November 2003 — St. Vincent’s announces it will relinquish ownership of St. Joseph’s Hospital in Flushing. St. Joseph’s begins to seek a new owner.

July 2004 — After administrators announce plans to close St. Joseph’s, Dr. Thomas Aquino of Parkway Hospital in Forest Hills expresses interest in buying the facility. No deal is reached.

September 2004 — St. Joseph’s winds down its operations and closes its doors.

July 2005 — St. Vincent’s files for bankruptcy and agrees to sell St. John’s and Mary Immaculate hospitals. Parkway Hospital, which is not owned by St. Vincent’s, also petitions to file bankruptcy proceedings.

November 2006 — Wyckoff Hospital purchases St. John’s and Mary Immaculate for $36 million, forming Caritas Health Care to manage the facilities.

March 2007 — Caritas seeks a $6 million loan from the state as it struggles with its finances. Its CEO pledges the health system will be solvent by June. The state begins issuing $6 million loans to the hospitals every two weeks.

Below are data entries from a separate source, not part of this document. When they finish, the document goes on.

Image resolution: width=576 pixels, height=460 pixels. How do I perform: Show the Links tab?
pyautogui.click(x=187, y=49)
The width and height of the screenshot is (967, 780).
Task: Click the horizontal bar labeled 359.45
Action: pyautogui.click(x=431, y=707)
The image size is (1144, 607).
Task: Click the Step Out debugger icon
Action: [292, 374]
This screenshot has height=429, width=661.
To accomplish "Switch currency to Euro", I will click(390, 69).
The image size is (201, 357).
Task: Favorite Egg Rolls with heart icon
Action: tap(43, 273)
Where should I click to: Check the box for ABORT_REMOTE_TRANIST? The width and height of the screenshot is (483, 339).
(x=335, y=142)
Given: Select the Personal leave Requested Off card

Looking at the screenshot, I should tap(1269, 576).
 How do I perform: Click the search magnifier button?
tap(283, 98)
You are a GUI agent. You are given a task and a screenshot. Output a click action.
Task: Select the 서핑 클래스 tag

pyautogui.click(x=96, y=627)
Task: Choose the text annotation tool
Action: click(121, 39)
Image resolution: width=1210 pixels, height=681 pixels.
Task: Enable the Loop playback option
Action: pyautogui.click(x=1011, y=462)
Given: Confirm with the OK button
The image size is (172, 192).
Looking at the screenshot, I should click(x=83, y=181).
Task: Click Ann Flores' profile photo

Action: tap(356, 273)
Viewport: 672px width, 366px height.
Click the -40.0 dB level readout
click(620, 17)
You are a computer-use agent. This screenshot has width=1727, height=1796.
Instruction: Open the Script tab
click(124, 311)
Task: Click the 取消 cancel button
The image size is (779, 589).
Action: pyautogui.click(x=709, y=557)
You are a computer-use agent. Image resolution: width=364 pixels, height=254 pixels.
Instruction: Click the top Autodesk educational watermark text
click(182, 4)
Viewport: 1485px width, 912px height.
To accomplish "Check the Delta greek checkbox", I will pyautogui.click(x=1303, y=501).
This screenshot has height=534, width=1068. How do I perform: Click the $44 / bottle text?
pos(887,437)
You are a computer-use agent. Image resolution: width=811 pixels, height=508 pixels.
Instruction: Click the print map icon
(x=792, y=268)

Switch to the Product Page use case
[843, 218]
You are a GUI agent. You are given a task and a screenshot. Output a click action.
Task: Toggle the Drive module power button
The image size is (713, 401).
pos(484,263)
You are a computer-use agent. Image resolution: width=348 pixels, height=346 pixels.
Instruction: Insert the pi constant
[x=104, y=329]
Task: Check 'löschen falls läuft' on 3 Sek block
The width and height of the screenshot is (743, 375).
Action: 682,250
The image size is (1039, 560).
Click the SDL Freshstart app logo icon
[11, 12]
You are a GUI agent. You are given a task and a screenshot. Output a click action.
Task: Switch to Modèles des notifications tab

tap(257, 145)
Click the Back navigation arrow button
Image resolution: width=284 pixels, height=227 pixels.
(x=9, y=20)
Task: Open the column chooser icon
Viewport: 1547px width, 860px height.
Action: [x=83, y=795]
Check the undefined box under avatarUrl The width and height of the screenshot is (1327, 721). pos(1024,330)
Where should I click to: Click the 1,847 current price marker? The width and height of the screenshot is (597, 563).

April 2007 — St. Vincent’s sues Caritas for failing to pay $5.1 million to vendors, threatening its own emergence from bankruptcy. St. Vincent’s drops the suit a month later.

November 2008 — Parkway Hospital is closed down by the state Health Department as part of the Berger Commission recommendations.

January 2009 — Caritas Health Care announces it will seek bankruptcy protection. St. John’s and Mary Immaculate petition the state for $36 million to continue operating while developing restructuring plans. The state turns them down.

February 2009 — St. John’s and Mary Immaculate shut their doors for good, capping off three months that saw the loss of 600 hospital beds in Queens.

May 2009 — Caritas puts the two hospitals up for auction.

October 2009 — A Brooklyn real estate firm buys the St. John’s and Mary Immaculate properties.

December 2009 — The Brooklyn firm sells Mary Immaculate to another developer.

January 2010 — Continuum Health Partners announces interest in purchasing St. Vincent’s — now $700 million in debt — and transforming it from a hospital to an outpatient center.

February 2010 — Continuum withdraws its offer as St. Vincent’s seeks other offers. Gov. David Paterson pledges $6 million to help keep the hospital running and publicly seeks partners for financial support.